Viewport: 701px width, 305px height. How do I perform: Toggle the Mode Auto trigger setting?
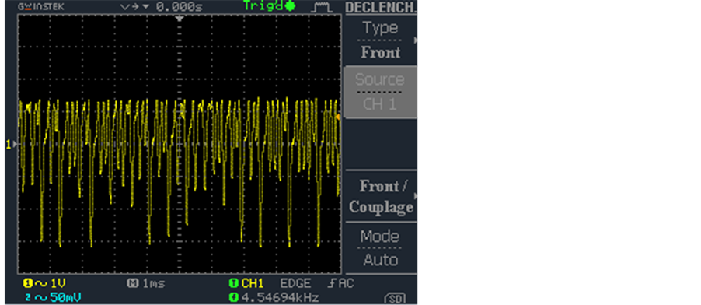pos(381,248)
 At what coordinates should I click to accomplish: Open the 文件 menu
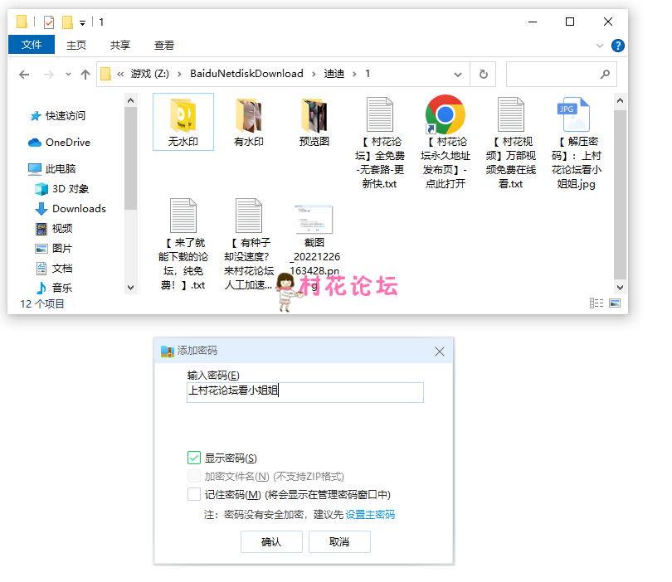[x=32, y=45]
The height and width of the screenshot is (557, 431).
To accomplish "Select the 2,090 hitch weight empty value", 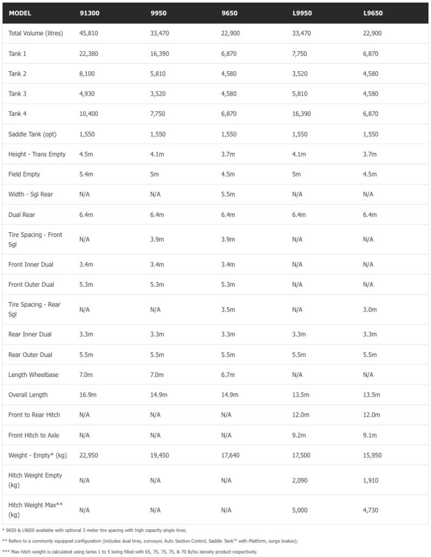I will coord(300,480).
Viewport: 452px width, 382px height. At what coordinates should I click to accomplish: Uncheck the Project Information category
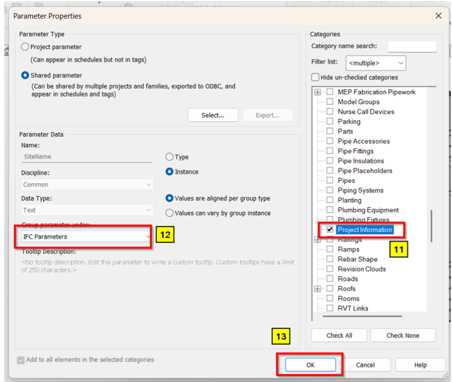tap(329, 230)
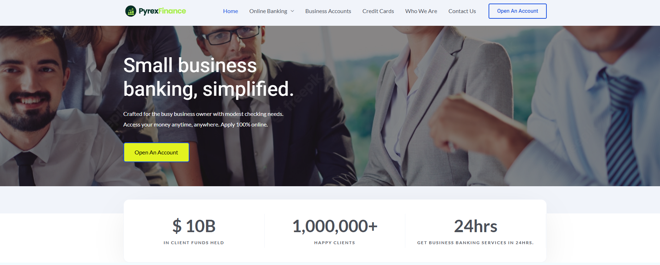
Task: Click the 24hrs statistic figure
Action: coord(476,226)
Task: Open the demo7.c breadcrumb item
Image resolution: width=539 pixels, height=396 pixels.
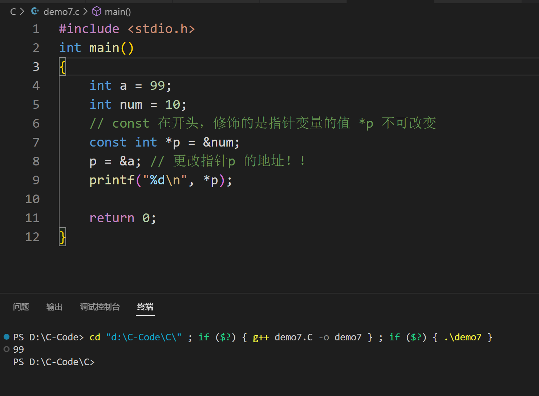Action: click(x=61, y=12)
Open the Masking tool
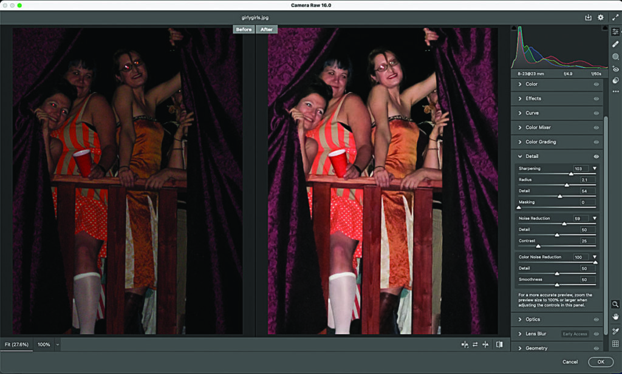This screenshot has width=622, height=374. coord(615,56)
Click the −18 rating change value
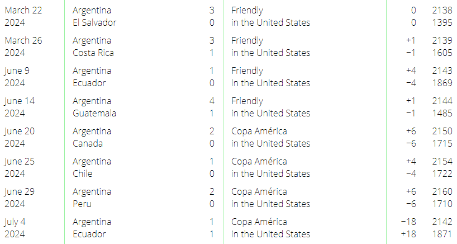 (x=408, y=222)
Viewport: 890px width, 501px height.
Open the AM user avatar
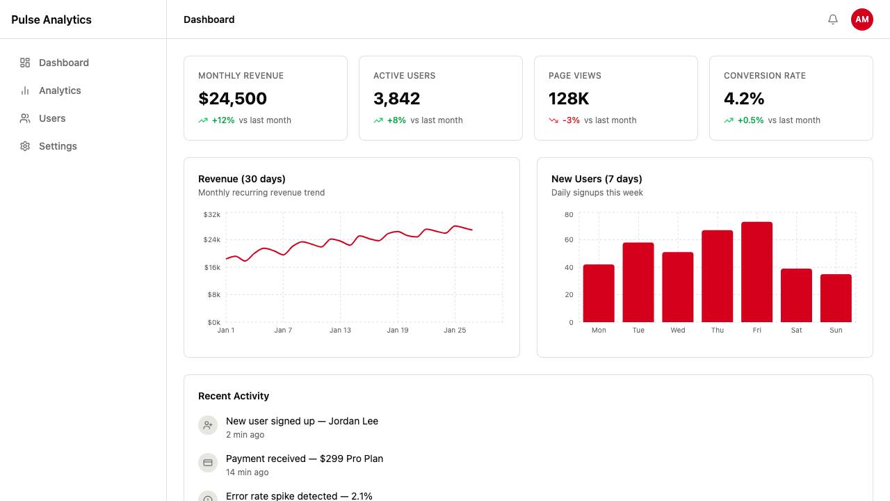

# [WORK TO COMPLETE]
Copy the lines from the line that contains "Open the Masking tool" through the end of the records, exactly and with nothing added; leave the pictures out.

# [SOLUTION FOR THIS TASK]
Open the Masking tool
This screenshot has width=622, height=374. coord(615,56)
Click the −18 rating change value
 (x=408, y=222)
Viewport: 890px width, 501px height.
Open the AM user avatar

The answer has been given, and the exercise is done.